DO THIS: Please copy out these lines word for word, starting at the line that contains "How do I perform: Click the Schema" and ending at the line that contains "[x=433, y=90]", with both of those lines included.

THE DATA:
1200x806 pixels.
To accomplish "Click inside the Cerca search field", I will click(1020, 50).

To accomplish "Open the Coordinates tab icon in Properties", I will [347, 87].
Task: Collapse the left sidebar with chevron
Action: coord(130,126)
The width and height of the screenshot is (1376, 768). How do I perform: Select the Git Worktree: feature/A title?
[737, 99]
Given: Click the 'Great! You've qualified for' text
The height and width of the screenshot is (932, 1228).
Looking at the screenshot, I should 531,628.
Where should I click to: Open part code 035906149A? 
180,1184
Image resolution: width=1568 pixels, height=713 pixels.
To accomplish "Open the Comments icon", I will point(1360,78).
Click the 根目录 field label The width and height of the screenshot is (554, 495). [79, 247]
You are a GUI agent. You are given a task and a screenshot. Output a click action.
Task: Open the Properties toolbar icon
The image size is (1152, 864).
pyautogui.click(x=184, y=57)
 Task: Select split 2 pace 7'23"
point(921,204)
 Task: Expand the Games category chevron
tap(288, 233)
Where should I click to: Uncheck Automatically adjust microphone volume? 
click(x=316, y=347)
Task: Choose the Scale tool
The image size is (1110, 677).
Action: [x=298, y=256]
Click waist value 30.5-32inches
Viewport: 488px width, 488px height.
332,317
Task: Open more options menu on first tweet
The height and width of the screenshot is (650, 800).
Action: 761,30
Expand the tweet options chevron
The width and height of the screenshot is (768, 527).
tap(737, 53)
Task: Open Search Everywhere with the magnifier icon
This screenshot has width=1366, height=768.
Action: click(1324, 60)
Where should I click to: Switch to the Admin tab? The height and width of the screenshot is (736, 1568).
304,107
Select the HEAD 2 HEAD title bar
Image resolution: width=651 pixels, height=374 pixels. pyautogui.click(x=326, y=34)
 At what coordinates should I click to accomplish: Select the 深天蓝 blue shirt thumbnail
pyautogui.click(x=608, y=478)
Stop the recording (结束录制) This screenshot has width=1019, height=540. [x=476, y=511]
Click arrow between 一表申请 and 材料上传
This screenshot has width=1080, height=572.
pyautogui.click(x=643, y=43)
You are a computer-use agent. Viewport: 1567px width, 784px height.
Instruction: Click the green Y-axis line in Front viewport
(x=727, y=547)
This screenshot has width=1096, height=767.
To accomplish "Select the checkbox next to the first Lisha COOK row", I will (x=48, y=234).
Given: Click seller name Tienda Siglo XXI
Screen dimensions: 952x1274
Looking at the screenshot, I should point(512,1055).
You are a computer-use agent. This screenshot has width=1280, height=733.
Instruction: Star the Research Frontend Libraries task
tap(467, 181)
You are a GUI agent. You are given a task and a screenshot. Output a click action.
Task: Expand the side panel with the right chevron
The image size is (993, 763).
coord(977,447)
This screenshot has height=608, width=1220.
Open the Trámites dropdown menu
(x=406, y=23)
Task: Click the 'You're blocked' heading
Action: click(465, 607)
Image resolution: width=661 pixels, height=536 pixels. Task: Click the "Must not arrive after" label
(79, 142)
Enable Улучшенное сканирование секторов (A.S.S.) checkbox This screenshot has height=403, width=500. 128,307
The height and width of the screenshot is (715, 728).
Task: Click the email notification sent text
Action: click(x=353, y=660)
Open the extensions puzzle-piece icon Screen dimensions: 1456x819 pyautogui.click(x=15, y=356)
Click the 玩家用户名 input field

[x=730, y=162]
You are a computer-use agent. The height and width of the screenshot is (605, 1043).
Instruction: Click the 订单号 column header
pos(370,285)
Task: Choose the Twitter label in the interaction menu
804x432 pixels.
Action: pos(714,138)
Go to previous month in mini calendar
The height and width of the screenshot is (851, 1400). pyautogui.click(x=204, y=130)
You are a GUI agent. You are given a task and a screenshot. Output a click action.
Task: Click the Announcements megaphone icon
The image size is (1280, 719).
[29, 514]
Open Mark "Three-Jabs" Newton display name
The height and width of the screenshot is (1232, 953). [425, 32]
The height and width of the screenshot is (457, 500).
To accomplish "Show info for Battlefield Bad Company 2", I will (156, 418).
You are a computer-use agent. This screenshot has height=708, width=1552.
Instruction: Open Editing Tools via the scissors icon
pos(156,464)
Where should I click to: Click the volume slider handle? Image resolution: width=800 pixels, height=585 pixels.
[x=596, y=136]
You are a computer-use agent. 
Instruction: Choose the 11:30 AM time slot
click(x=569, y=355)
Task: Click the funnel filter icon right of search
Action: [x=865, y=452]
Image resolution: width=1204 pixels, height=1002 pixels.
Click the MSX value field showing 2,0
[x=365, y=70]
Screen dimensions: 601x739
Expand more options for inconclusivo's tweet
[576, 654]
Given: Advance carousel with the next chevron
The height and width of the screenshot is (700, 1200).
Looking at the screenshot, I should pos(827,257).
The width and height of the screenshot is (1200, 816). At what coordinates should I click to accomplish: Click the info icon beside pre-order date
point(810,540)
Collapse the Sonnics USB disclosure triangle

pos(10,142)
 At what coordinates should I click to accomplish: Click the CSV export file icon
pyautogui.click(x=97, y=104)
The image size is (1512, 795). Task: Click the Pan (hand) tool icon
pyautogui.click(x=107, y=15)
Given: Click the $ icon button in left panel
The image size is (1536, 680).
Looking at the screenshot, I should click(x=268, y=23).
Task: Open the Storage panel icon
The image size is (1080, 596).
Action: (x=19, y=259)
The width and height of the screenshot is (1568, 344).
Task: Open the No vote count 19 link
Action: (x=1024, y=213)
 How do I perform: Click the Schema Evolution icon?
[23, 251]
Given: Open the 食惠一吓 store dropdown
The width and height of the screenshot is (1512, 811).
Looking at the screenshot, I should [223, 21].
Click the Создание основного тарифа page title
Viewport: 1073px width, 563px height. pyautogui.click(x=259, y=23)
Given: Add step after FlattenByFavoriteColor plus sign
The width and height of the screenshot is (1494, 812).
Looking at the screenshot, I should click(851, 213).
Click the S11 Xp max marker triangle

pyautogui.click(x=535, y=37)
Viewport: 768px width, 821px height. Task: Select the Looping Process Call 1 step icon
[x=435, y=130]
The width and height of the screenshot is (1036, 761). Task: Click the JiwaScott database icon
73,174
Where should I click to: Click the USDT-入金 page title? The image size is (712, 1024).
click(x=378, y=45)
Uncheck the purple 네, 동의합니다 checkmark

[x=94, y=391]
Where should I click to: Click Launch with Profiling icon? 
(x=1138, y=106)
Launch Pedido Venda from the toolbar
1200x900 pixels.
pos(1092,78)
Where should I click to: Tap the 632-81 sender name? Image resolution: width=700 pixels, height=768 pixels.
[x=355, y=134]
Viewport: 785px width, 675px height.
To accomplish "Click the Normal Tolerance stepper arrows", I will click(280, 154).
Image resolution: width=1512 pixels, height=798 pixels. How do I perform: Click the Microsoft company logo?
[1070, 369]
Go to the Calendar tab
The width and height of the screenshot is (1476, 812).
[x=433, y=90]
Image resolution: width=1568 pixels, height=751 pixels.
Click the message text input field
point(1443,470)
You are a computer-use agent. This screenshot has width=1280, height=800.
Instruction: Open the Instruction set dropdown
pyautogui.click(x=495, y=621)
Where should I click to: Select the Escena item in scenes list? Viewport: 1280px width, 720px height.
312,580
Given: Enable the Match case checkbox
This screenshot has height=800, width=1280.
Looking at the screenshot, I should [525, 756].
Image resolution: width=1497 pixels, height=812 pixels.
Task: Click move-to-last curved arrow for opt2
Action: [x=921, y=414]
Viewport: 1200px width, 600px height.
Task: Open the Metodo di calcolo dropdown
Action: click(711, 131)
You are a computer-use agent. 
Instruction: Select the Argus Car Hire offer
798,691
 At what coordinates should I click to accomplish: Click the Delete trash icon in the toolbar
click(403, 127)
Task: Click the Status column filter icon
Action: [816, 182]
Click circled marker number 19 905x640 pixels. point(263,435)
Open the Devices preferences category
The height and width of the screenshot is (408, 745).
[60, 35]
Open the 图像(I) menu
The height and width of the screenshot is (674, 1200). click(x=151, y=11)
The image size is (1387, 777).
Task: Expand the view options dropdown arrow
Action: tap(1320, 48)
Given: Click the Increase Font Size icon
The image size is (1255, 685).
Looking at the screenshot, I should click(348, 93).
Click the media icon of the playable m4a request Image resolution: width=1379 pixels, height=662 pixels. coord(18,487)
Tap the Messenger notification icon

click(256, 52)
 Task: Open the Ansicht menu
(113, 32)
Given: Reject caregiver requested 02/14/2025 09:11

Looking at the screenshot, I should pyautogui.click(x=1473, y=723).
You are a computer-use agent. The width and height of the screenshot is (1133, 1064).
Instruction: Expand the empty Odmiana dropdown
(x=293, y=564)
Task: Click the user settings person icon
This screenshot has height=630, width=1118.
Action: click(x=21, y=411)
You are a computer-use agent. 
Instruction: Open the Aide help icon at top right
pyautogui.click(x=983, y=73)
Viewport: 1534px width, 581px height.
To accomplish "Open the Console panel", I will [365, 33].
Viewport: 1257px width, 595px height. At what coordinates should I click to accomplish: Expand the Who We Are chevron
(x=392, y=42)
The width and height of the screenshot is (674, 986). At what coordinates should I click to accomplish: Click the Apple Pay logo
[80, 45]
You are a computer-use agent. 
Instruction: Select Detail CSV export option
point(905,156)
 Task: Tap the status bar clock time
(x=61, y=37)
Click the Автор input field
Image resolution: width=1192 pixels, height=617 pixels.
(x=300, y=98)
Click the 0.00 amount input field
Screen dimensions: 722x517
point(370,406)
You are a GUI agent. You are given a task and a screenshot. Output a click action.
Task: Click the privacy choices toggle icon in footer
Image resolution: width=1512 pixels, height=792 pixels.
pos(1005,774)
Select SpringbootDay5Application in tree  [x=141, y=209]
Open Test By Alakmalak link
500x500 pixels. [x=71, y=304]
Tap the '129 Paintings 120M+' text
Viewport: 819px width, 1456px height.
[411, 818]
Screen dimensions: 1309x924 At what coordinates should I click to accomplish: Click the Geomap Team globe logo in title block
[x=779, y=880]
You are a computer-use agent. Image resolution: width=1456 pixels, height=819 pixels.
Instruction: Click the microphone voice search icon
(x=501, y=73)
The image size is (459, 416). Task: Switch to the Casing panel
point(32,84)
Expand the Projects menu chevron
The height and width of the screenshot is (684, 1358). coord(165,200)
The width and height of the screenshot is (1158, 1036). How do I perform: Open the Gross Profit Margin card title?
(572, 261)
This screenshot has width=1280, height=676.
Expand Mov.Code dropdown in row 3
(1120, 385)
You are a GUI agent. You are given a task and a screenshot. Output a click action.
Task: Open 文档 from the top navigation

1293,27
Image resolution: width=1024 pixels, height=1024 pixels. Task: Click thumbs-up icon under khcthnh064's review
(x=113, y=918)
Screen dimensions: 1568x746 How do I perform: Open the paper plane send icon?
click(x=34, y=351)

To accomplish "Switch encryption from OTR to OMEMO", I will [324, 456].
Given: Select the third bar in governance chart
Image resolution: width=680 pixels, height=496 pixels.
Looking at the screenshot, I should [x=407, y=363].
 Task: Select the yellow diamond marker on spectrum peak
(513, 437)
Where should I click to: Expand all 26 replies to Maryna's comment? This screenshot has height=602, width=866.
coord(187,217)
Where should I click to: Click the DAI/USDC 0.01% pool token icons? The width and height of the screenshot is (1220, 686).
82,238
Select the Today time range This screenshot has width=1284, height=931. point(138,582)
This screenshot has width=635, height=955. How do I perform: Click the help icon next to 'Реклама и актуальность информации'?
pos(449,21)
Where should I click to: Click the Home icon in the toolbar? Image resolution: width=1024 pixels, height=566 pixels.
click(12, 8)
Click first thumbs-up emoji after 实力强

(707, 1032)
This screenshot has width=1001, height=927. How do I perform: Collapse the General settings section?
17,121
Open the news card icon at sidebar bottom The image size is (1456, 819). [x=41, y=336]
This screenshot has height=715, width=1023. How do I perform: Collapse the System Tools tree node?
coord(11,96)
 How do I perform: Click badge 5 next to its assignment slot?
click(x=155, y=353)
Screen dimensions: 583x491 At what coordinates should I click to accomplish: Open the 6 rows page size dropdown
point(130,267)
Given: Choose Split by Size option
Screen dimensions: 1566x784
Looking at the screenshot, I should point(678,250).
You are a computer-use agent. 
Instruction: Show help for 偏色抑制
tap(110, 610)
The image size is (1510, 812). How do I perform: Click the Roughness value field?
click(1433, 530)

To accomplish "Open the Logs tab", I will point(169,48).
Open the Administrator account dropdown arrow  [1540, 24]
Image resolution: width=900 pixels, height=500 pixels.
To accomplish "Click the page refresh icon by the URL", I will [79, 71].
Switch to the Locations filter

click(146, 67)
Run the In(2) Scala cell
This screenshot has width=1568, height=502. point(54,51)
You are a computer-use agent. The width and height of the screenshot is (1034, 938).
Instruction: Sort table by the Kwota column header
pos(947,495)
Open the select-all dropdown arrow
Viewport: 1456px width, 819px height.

CORRECT ANSWER:
 How do I perform: Click the Schema Evolution icon?
[23, 251]
Given: Open the 食惠一吓 store dropdown
The width and height of the screenshot is (1512, 811).
Looking at the screenshot, I should [223, 21].
Click the Создание основного тарифа page title
Viewport: 1073px width, 563px height. pyautogui.click(x=259, y=23)
Given: Add step after FlattenByFavoriteColor plus sign
The width and height of the screenshot is (1494, 812).
Looking at the screenshot, I should click(851, 213).
Click the S11 Xp max marker triangle

pyautogui.click(x=535, y=37)
Viewport: 768px width, 821px height. Task: Select the Looping Process Call 1 step icon
[x=435, y=130]
The width and height of the screenshot is (1036, 761). Task: Click the JiwaScott database icon
73,174
Where should I click to: Click the USDT-入金 page title? The image size is (712, 1024).
click(x=378, y=45)
Uncheck the purple 네, 동의합니다 checkmark

[x=94, y=391]
Where should I click to: Click Launch with Profiling icon? 
(x=1138, y=106)
Launch Pedido Venda from the toolbar
1200x900 pixels.
pos(1092,78)
Where should I click to: Tap the 632-81 sender name? Image resolution: width=700 pixels, height=768 pixels.
[x=355, y=134]
Viewport: 785px width, 675px height.
To accomplish "Click the Normal Tolerance stepper arrows", I will click(280, 154).
Image resolution: width=1512 pixels, height=798 pixels. How do I perform: Click the Microsoft company logo?
[1070, 369]
Go to the Calendar tab
The width and height of the screenshot is (1476, 812).
[x=433, y=90]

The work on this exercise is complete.